What this task involves:
Copy out each line below exactly as it appears.

Records drawn from a dataset

==============================

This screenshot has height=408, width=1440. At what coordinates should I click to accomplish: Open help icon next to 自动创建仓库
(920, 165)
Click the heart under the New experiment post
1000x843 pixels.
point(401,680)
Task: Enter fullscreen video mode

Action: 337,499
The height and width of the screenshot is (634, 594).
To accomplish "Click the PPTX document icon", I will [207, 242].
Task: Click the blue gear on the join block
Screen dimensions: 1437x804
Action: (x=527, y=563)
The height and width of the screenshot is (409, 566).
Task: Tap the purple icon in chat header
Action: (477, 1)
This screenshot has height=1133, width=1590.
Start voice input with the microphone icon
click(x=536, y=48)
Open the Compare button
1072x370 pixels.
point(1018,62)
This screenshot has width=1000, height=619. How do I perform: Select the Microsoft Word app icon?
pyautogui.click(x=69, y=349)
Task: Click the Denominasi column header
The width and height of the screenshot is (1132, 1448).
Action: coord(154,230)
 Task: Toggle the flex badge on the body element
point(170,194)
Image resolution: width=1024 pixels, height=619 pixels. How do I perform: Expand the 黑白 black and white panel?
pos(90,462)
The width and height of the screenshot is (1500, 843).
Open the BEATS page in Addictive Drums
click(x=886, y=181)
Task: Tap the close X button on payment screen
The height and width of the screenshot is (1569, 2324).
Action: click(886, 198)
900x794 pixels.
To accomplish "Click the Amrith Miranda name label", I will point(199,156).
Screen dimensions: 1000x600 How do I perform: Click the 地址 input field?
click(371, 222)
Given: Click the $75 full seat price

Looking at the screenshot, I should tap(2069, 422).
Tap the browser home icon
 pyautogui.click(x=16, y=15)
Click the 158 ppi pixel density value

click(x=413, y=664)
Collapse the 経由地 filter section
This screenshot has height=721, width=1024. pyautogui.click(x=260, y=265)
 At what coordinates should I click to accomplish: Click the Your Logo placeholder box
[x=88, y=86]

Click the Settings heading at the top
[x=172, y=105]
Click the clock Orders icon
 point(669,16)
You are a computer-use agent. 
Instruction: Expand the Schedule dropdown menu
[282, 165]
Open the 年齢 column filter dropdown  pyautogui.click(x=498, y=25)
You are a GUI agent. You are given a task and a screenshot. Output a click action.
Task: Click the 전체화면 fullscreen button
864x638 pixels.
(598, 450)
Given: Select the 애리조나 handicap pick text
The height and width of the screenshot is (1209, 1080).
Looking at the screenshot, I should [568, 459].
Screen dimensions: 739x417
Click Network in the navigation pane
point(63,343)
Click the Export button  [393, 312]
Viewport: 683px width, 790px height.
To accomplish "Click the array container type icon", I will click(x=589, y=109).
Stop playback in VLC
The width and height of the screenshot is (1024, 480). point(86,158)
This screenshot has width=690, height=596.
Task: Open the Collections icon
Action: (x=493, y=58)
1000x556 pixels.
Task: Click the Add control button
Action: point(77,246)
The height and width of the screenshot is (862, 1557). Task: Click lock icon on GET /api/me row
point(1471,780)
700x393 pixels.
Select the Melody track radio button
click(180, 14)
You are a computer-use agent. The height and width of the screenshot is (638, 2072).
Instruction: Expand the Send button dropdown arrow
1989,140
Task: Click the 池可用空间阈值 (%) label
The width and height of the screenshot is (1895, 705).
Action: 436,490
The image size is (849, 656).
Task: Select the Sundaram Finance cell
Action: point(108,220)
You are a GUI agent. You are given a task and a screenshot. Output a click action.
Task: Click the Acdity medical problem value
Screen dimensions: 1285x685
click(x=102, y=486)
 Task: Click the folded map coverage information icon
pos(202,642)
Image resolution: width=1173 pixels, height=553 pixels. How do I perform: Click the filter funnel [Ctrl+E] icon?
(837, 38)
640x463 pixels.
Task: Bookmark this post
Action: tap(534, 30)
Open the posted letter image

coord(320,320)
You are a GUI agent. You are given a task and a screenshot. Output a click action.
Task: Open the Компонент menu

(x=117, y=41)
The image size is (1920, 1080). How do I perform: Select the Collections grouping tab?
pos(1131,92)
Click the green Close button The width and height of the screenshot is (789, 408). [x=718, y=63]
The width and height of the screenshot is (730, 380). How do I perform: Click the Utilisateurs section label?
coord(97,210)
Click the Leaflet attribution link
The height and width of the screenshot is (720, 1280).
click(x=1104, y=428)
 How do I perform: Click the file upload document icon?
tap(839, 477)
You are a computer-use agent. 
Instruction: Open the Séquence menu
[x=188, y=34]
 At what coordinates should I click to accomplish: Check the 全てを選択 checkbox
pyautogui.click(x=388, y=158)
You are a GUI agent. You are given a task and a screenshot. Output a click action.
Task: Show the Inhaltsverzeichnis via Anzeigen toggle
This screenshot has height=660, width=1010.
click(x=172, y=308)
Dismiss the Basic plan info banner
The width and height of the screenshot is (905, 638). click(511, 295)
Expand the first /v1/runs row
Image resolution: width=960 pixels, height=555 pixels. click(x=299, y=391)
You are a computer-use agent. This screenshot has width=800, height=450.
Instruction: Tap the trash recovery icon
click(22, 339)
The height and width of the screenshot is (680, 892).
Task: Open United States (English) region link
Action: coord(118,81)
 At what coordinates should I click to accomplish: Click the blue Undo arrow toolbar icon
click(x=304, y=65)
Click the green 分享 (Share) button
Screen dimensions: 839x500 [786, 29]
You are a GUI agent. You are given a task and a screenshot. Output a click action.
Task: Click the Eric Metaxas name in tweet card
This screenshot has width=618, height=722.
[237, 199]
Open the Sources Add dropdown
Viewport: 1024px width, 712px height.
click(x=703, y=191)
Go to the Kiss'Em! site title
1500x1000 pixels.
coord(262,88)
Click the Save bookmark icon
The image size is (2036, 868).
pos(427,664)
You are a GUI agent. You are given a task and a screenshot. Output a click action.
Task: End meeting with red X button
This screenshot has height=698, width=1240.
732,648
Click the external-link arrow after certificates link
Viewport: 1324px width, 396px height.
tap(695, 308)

==============================

Exercise solution:
This screenshot has height=408, width=1440. At what coordinates should I click to accomplish: Open help icon next to 自动创建仓库
(920, 165)
Click the heart under the New experiment post
1000x843 pixels.
point(401,680)
Task: Enter fullscreen video mode

Action: 337,499
The height and width of the screenshot is (634, 594).
To accomplish "Click the PPTX document icon", I will [207, 242].
Task: Click the blue gear on the join block
Screen dimensions: 1437x804
Action: (x=527, y=563)
The height and width of the screenshot is (409, 566).
Task: Tap the purple icon in chat header
Action: (477, 1)
This screenshot has height=1133, width=1590.
Start voice input with the microphone icon
click(x=536, y=48)
Open the Compare button
1072x370 pixels.
point(1018,62)
This screenshot has width=1000, height=619. How do I perform: Select the Microsoft Word app icon?
pyautogui.click(x=69, y=349)
Task: Click the Denominasi column header
The width and height of the screenshot is (1132, 1448).
Action: coord(154,230)
 Task: Toggle the flex badge on the body element
point(170,194)
Image resolution: width=1024 pixels, height=619 pixels. How do I perform: Expand the 黑白 black and white panel?
pos(90,462)
The width and height of the screenshot is (1500, 843).
Open the BEATS page in Addictive Drums
click(x=886, y=181)
Task: Tap the close X button on payment screen
The height and width of the screenshot is (1569, 2324).
Action: click(886, 198)
900x794 pixels.
To accomplish "Click the Amrith Miranda name label", I will point(199,156).
Screen dimensions: 1000x600 How do I perform: Click the 地址 input field?
click(371, 222)
Given: Click the $75 full seat price

Looking at the screenshot, I should tap(2069, 422).
Tap the browser home icon
 pyautogui.click(x=16, y=15)
Click the 158 ppi pixel density value

click(x=413, y=664)
Collapse the 経由地 filter section
This screenshot has height=721, width=1024. pyautogui.click(x=260, y=265)
 At what coordinates should I click to accomplish: Click the Your Logo placeholder box
[x=88, y=86]

Click the Settings heading at the top
[x=172, y=105]
Click the clock Orders icon
 point(669,16)
You are a computer-use agent. 
Instruction: Expand the Schedule dropdown menu
[282, 165]
Open the 年齢 column filter dropdown  pyautogui.click(x=498, y=25)
You are a GUI agent. You are given a task and a screenshot. Output a click action.
Task: Click the 전체화면 fullscreen button
864x638 pixels.
(598, 450)
Given: Select the 애리조나 handicap pick text
The height and width of the screenshot is (1209, 1080).
Looking at the screenshot, I should [568, 459].
Screen dimensions: 739x417
Click Network in the navigation pane
point(63,343)
Click the Export button  [393, 312]
Viewport: 683px width, 790px height.
To accomplish "Click the array container type icon", I will click(x=589, y=109).
Stop playback in VLC
The width and height of the screenshot is (1024, 480). point(86,158)
This screenshot has width=690, height=596.
Task: Open the Collections icon
Action: (x=493, y=58)
1000x556 pixels.
Task: Click the Add control button
Action: point(77,246)
The height and width of the screenshot is (862, 1557). Task: Click lock icon on GET /api/me row
point(1471,780)
700x393 pixels.
Select the Melody track radio button
click(180, 14)
You are a computer-use agent. The height and width of the screenshot is (638, 2072).
Instruction: Expand the Send button dropdown arrow
1989,140
Task: Click the 池可用空间阈值 (%) label
The width and height of the screenshot is (1895, 705).
Action: 436,490
The image size is (849, 656).
Task: Select the Sundaram Finance cell
Action: point(108,220)
You are a GUI agent. You are given a task and a screenshot. Output a click action.
Task: Click the Acdity medical problem value
Screen dimensions: 1285x685
click(x=102, y=486)
 Task: Click the folded map coverage information icon
pos(202,642)
Image resolution: width=1173 pixels, height=553 pixels. How do I perform: Click the filter funnel [Ctrl+E] icon?
(837, 38)
640x463 pixels.
Task: Bookmark this post
Action: tap(534, 30)
Open the posted letter image

coord(320,320)
You are a GUI agent. You are given a task and a screenshot. Output a click action.
Task: Open the Компонент menu

(x=117, y=41)
The image size is (1920, 1080). How do I perform: Select the Collections grouping tab?
pos(1131,92)
Click the green Close button The width and height of the screenshot is (789, 408). [x=718, y=63]
The width and height of the screenshot is (730, 380). How do I perform: Click the Utilisateurs section label?
coord(97,210)
Click the Leaflet attribution link
The height and width of the screenshot is (720, 1280).
click(x=1104, y=428)
 How do I perform: Click the file upload document icon?
tap(839, 477)
You are a computer-use agent. 
Instruction: Open the Séquence menu
[x=188, y=34]
 At what coordinates should I click to accomplish: Check the 全てを選択 checkbox
pyautogui.click(x=388, y=158)
You are a GUI agent. You are given a task and a screenshot. Output a click action.
Task: Show the Inhaltsverzeichnis via Anzeigen toggle
This screenshot has height=660, width=1010.
click(x=172, y=308)
Dismiss the Basic plan info banner
The width and height of the screenshot is (905, 638). click(511, 295)
Expand the first /v1/runs row
Image resolution: width=960 pixels, height=555 pixels. click(x=299, y=391)
You are a computer-use agent. This screenshot has width=800, height=450.
Instruction: Tap the trash recovery icon
click(22, 339)
The height and width of the screenshot is (680, 892).
Task: Open United States (English) region link
Action: coord(118,81)
 At what coordinates should I click to accomplish: Click the blue Undo arrow toolbar icon
click(x=304, y=65)
Click the green 分享 (Share) button
Screen dimensions: 839x500 [786, 29]
You are a GUI agent. You are given a task and a screenshot. Output a click action.
Task: Click the Eric Metaxas name in tweet card
This screenshot has width=618, height=722.
[237, 199]
Open the Sources Add dropdown
Viewport: 1024px width, 712px height.
click(x=703, y=191)
Go to the Kiss'Em! site title
1500x1000 pixels.
coord(262,88)
Click the Save bookmark icon
The image size is (2036, 868).
pos(427,664)
You are a GUI agent. You are given a task and a screenshot. Output a click action.
Task: End meeting with red X button
This screenshot has height=698, width=1240.
732,648
Click the external-link arrow after certificates link
Viewport: 1324px width, 396px height.
tap(695, 308)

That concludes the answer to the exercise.